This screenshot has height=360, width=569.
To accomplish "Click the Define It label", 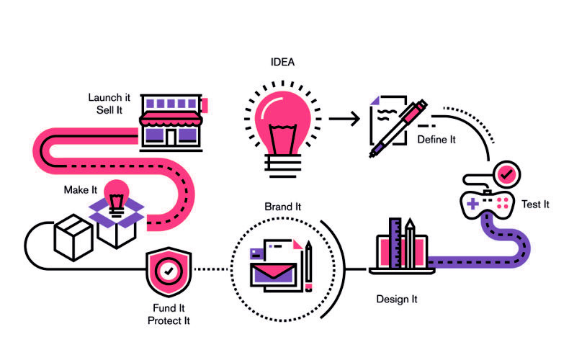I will coord(436,139).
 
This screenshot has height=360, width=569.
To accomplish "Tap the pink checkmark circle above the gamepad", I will coord(507,174).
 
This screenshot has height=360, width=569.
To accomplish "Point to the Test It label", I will coord(535,204).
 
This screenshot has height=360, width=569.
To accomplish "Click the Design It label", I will coord(397,299).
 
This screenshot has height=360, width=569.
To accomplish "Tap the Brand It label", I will coord(282,207).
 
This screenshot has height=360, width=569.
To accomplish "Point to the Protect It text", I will coord(169,320).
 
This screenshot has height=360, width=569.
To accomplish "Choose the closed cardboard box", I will coord(73,234).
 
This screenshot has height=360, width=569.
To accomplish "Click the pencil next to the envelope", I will coord(308,266).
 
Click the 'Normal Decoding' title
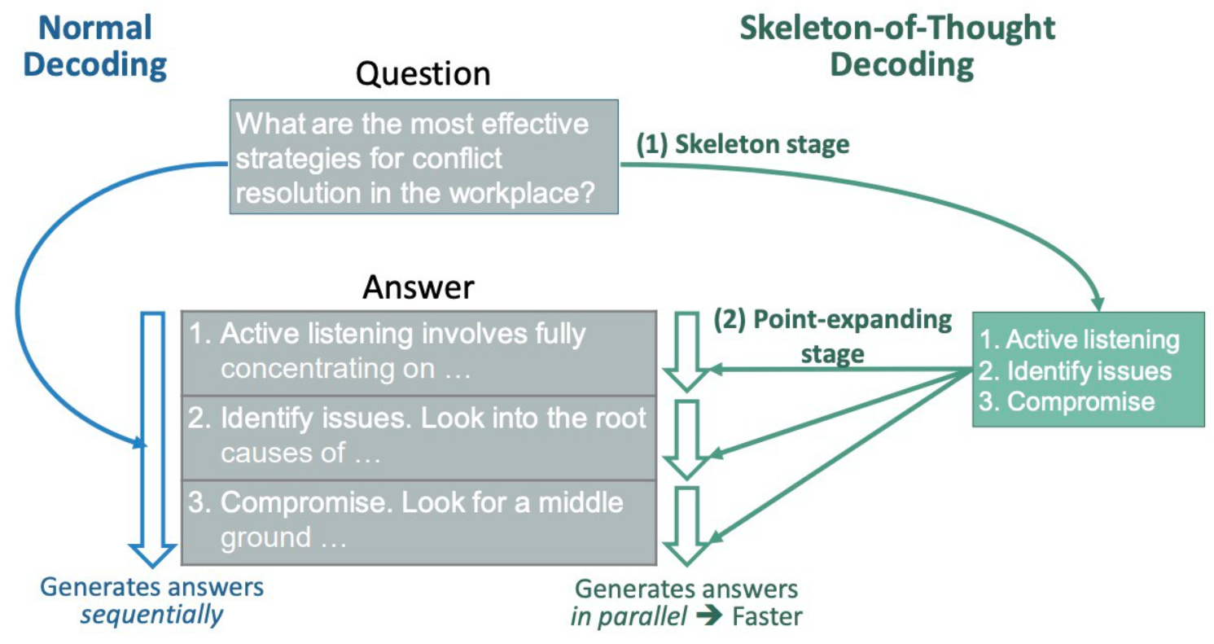tap(95, 46)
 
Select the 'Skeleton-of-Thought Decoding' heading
tap(897, 46)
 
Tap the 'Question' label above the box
tap(423, 74)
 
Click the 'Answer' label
tap(419, 287)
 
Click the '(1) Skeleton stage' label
tap(743, 144)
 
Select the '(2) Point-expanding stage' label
tap(832, 336)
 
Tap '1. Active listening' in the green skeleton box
tap(1079, 340)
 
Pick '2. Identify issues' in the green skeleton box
tap(1075, 371)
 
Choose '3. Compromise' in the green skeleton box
tap(1067, 401)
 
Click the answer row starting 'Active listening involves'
tap(419, 353)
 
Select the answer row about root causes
tap(419, 438)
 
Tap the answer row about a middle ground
tap(419, 523)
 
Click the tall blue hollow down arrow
tap(153, 439)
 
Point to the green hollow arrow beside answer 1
tap(687, 351)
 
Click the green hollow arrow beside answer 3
tap(687, 526)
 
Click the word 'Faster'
tap(767, 617)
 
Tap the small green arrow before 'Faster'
tap(709, 616)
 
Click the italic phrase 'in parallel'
tap(629, 617)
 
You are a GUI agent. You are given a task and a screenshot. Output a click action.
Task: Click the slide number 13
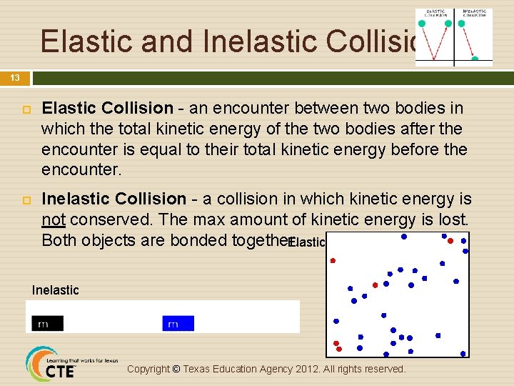(15, 78)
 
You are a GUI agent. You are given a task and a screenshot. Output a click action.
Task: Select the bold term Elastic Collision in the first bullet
(108, 109)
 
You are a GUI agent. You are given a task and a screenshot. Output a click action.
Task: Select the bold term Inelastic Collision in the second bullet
(114, 199)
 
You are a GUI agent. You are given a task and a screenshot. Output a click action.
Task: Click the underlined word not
(54, 219)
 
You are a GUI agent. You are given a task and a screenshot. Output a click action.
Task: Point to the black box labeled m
(48, 324)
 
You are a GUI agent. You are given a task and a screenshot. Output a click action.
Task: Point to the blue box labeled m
(178, 324)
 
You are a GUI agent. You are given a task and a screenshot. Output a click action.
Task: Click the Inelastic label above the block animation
(56, 290)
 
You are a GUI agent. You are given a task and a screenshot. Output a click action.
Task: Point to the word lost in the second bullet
(450, 219)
____
Rewrite the records starting at the line containing "Choose '3. Compromise'" and ending at the line containing "tap(419, 523)", replacing "answer row" with "response row" and leaving everything else unchanged.

Choose '3. Compromise' in the green skeleton box
tap(1067, 401)
 
Click the response row starting 'Active listening involves'
tap(419, 353)
 
Select the response row about root causes
tap(419, 438)
 
Tap the response row about a middle ground
tap(419, 523)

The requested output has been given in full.